TruPath™, AppNeta’s patented network performance monitoring technology, is the heart of Delivery monitoring. With minimal network load or impact, it allows you to continuously monitor your network to quickly detect problems and see changes over time.

TruPath probes a network using short bursts of packets (called “packet trains”) and waits for the replies. It uses information like the time the packets take to go from a source to a target and back, the delay between packets on their return, packet reordering, and the number of packets lost, to directly measure key network performance metrics (Round-trip time (RTT), Latency, Jitter, and Data loss), and to infer others (Total and Utilized capacity). At the same time, it can determine if there are Quality of Service (QoS) changes along the network path. All of this network performance information is sent to APM for analysis and presentation.

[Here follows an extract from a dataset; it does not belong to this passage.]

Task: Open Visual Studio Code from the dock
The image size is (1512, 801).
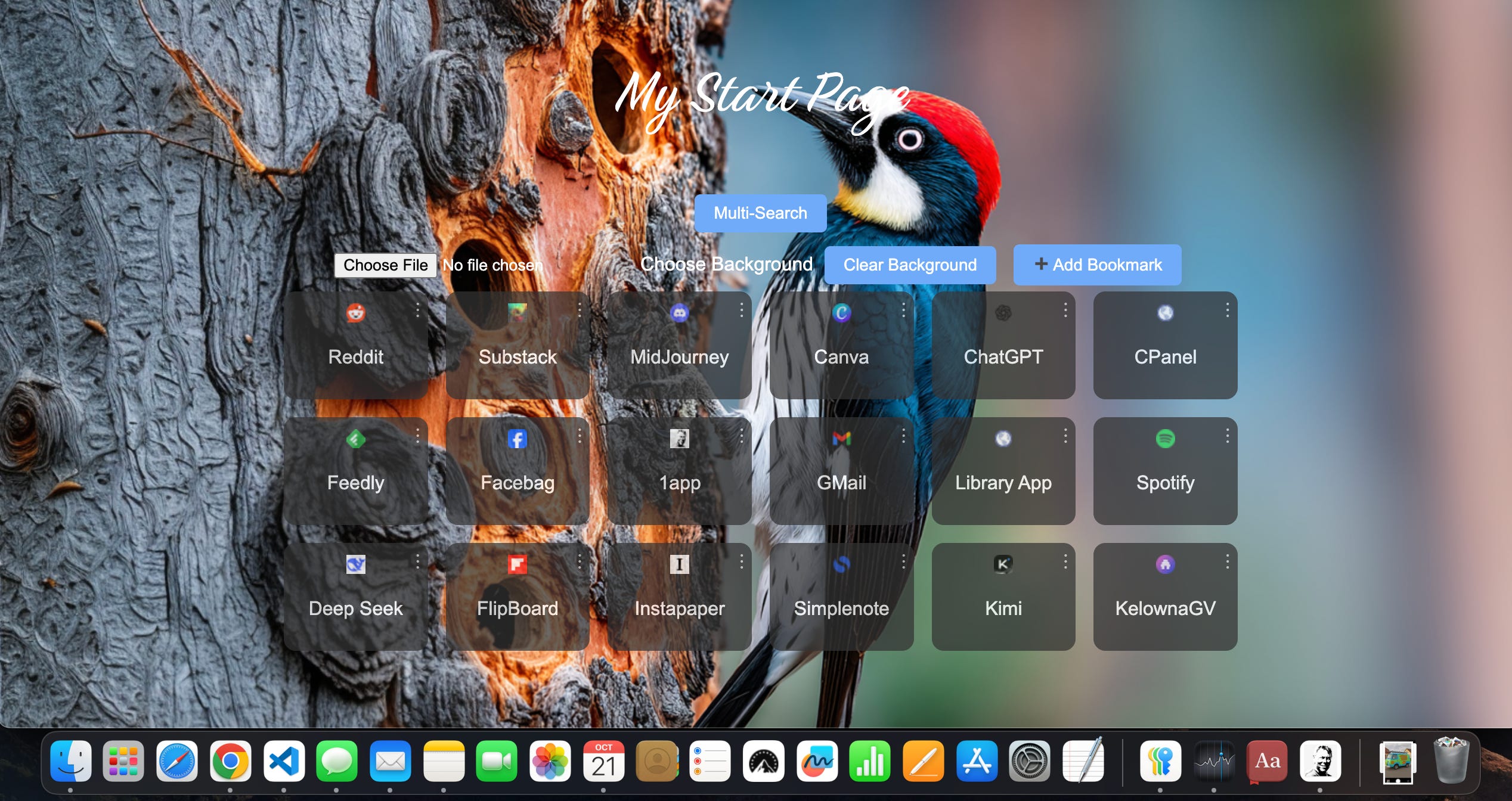Action: point(284,761)
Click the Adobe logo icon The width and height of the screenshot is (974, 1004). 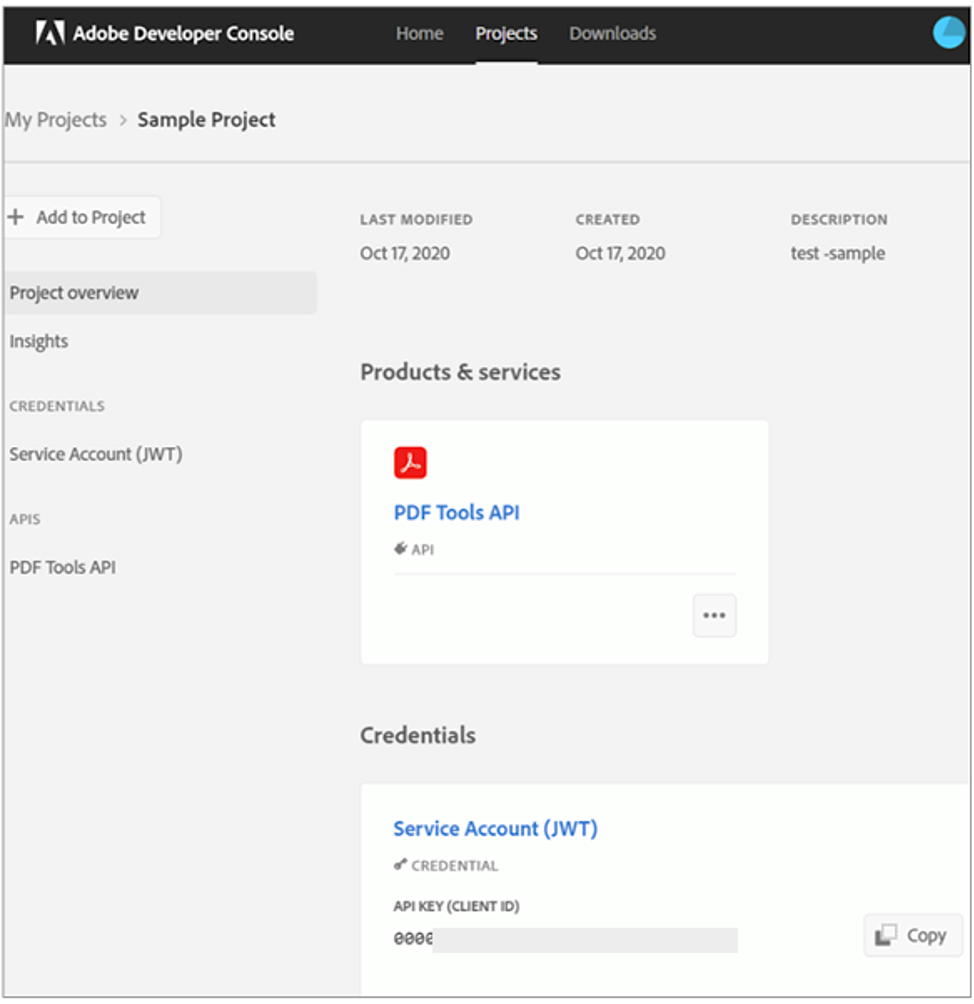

To obtain this information, TruPath employs two distinct instrumentation modes: Continuous Path Analysis™ (CPA) and Deep Path Analysis™ (DPA)(also known as Diagnostics). CPA mode runs continuously, and every 60 seconds (by default) places roughly 20-50 packets onto the network to the target and analyzes the replies. If a network dysfunction is detected (for example, a higher than acceptable data loss) TruPath first confirms the dysfunction is present (by sampling every six seconds for ten samples) and then, once it is confirmed, automatically shifts to DPA mode and runs a diagnostic test which probes not only the target, but all devices on the network path from the source to the target. In this mode as many as 400-2000 packets can be sent in a series of packet trains in order to delve into the cause of the performance issue. As part of the diagnostic test (and every five minutes during CPA), the route taken by all protocol types (ICMP, UDP, and TCP) is determined. All the information collected in both CPA and DPA modes is sent back to APM.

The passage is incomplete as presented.